The purpose of this section is to help students who are completely new to data science get warmed up and ready to go. We will cover various topics including how to set up your computer to do data science, using GitHub and Kaggle to share your work, using the command line in your OS, etc. Are you ready?
Introduction to SQL
This is an introduction to the Structured Query Language (SQL), which is a domain-specific language used in programming and designed for managing data held in a relational database management system (RDBMS). It is particularly useful in handling structured data, i.e. data incorporating relations among entities and variables. SQL is a powerful tool for creating, updating, deleting, and requesting information from databases. It is an essential skill for any data scientist because relational databases are one of the most important data sources for any data science process.
Introduction to Python
Python is an interpreted, high-level, general-purpose programming language. Created by Guido van Rossum and first released in 1991, Python's design philosophy emphasizes code readability with its notable use of significant whitespace. Its language constructs and object-oriented approach aim to help programmers write clear, logical code for small and large-scale projects. Python is absolutely the most important skill for any data scientist to master, since most of the popular data science modules and libraries are built on top of Python nowadays. In this module, you will get to learn the basics of Python programming and build a solid foundation for later modules where you will learn all the cool things about the Python data science packages.
After you are familiar with the basic concepts in Python programming, it is time to take your skills to the next level! As a data scientist, mastering the intermediate level Python coding is extremely beneficial since it allows you to work on more complicated problems and better leverage the power of Python.
Introduction to Numpy
NumPy is a library for the Python programming language, adding support for large, multi-dimensional arrays and matrices, along with a large collection of high-level mathematical functions to operate on these arrays. NumPy provides Python with a powerful array processing library and an elegant syntax that is well suited to expressing computational algorithms clearly and efficiently. We'll introduce basic array syntax and array indexing, review some of the available mathematical functions in NumPy, and discuss how to write your own routines. Along the way, we'll learn just enough about Matplotlib to visualize results from our examples.
Introduction to Pandas
The Pandas library is a data scientist's best friend and arguably one of the most essential tools in a data science toolbox. Pandas officially stands for ‘Python Data Analysis Library’. It is an open-source Python library that allows users to explore, manipulate, and visualize data in an extremely efficient manner. It is literally Microsoft Excel in Python but way more powerful.

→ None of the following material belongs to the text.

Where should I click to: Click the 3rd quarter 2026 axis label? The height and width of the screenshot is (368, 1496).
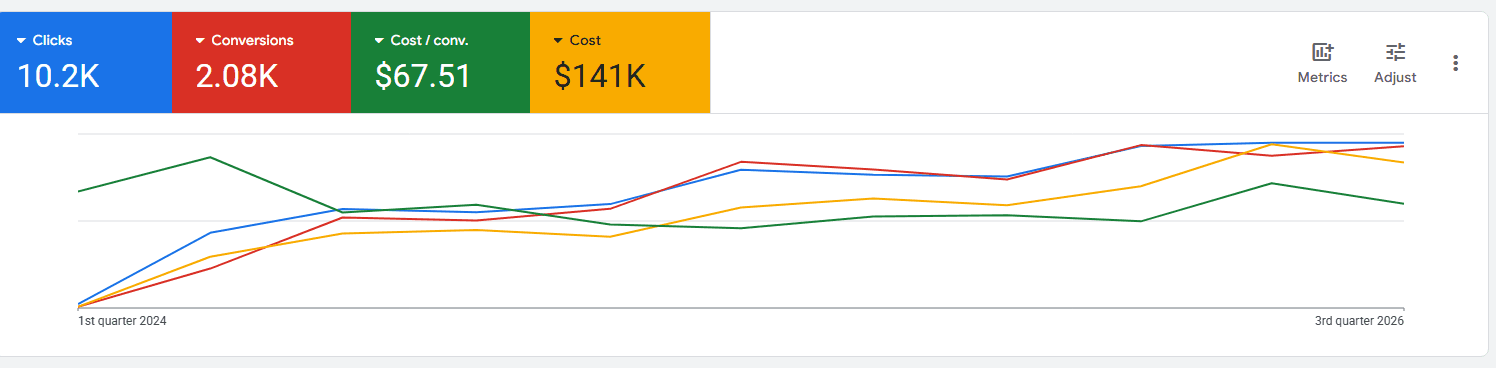click(1359, 321)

Learn the Basics of Machine Learning
Machine learning, the field of computer science that gives computer systems the ability to learn from data, is one of the hottest topics in data science. Machine learning is transforming the world: from spam filtering in social networks to computer vision for self-driving cars, the potential applications of machine learning are vast.
This section covers the foundational machine learning concepts and tools that will help you advance in your career. Whether you’re trying to analyze a dataset using machine learning, or you’re a data analyst trying to upgrade your skills, this is the best place to start.
Deep Learning for Beginners
Deep learning is a machine learning technique that teaches computers to do what comes naturally to humans: learn by example. Deep learning is a key technology behind driverless cars, enabling them to recognize a stop sign, or to distinguish a pedestrian from a lamppost. It is the key to voice control in consumer devices like phones, tablets, TVs, and hands-free speakers. Deep learning is getting lots of attention lately and for good reason. It’s achieving results that were not possible before.
Natural Language Processing
Natural Language Processing or NLP is a field of Artificial Intelligence that gives the machines the ability to read, understand and derive meaning from human languages. It is a discipline that focuses on the interaction between data science and human language, and is scaling to lots of industries. Today NLP is booming thanks to the huge improvements in the access to data and the increase in computational power, which are allowing practitioners to achieve meaningful results in areas like healthcare, media, finance and human resources, among others.